What this task involves: What you return must be exactly the lines from the one containing "Viewport: 657px width, 372px height." through the close of the listing, both included.

Records:
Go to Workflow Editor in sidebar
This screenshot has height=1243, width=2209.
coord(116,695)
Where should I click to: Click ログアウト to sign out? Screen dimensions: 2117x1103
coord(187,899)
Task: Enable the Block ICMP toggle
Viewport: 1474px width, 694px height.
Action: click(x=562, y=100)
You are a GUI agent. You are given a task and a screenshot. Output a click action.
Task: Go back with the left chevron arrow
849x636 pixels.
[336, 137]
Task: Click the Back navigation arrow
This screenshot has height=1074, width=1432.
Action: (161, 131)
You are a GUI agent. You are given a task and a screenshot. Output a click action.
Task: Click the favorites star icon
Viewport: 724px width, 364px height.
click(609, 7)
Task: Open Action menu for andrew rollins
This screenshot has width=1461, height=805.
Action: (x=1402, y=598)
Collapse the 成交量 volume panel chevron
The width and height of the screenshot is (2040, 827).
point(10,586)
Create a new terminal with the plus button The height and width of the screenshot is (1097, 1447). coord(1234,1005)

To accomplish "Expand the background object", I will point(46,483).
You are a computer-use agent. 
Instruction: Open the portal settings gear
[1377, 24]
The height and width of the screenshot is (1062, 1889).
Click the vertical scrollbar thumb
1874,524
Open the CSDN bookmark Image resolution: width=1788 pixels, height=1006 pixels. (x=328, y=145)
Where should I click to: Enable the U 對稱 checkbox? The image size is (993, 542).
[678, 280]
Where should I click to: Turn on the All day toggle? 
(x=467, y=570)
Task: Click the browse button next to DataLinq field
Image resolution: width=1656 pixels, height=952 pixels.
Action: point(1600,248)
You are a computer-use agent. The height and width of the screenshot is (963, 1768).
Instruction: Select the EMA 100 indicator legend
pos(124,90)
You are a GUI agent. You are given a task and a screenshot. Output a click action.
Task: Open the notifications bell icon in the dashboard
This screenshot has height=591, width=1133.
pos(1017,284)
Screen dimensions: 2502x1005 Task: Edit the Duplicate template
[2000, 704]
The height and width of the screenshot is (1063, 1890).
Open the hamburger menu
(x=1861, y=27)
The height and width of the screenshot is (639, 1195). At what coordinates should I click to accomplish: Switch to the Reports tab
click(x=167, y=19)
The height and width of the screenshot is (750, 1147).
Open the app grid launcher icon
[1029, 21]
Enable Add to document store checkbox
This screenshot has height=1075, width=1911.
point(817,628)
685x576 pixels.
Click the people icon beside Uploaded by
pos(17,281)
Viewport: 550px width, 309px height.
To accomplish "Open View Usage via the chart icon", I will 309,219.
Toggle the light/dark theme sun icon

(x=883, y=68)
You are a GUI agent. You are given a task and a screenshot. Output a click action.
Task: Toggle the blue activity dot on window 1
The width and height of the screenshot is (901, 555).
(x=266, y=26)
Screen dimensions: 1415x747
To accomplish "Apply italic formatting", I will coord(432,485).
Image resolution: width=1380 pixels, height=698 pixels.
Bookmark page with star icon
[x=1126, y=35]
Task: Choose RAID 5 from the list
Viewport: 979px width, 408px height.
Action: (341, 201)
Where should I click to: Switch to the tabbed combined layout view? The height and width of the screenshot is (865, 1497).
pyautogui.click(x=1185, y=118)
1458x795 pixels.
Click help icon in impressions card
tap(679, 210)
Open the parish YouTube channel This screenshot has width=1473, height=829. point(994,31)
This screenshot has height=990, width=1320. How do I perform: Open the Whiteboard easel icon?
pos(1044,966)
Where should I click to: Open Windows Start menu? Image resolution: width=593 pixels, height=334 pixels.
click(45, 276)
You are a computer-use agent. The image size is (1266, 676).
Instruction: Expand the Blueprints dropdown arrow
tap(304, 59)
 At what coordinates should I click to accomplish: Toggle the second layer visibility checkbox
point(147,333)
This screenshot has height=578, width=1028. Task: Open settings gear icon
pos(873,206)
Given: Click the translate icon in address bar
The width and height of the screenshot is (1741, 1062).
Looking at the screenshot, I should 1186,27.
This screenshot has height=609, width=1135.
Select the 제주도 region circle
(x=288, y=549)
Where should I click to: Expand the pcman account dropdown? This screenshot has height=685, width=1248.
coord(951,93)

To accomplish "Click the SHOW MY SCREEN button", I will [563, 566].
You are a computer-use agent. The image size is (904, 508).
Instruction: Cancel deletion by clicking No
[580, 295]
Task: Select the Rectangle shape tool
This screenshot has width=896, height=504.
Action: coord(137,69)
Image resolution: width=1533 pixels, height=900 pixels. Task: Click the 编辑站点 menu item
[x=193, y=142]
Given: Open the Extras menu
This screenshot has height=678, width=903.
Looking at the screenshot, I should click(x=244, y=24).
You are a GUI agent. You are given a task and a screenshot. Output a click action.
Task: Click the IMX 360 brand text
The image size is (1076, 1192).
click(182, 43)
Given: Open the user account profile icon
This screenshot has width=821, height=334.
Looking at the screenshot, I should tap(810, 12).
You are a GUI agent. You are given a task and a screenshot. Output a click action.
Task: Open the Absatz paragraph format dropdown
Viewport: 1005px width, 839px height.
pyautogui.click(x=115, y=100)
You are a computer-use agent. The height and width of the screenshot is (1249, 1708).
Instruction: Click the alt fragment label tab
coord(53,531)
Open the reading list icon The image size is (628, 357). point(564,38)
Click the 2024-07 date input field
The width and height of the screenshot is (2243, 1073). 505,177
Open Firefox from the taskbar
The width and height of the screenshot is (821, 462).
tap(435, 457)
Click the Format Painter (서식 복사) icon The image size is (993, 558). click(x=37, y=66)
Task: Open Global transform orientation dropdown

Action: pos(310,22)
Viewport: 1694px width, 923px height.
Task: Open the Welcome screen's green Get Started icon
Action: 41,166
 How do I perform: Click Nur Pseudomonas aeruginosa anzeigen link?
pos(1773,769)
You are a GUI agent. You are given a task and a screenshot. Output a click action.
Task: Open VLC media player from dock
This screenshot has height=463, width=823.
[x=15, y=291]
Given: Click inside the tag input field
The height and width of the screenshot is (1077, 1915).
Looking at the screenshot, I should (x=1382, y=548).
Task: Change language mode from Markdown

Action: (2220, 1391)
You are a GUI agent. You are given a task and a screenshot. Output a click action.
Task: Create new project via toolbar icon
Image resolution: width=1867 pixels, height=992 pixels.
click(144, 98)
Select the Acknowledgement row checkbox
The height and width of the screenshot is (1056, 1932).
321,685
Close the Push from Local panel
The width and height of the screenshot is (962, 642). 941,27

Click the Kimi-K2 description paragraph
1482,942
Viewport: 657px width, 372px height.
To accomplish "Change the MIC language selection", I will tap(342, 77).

Result:
Viewport: 657px width, 372px height.
To accomplish "Change the MIC language selection", I will tap(342, 77).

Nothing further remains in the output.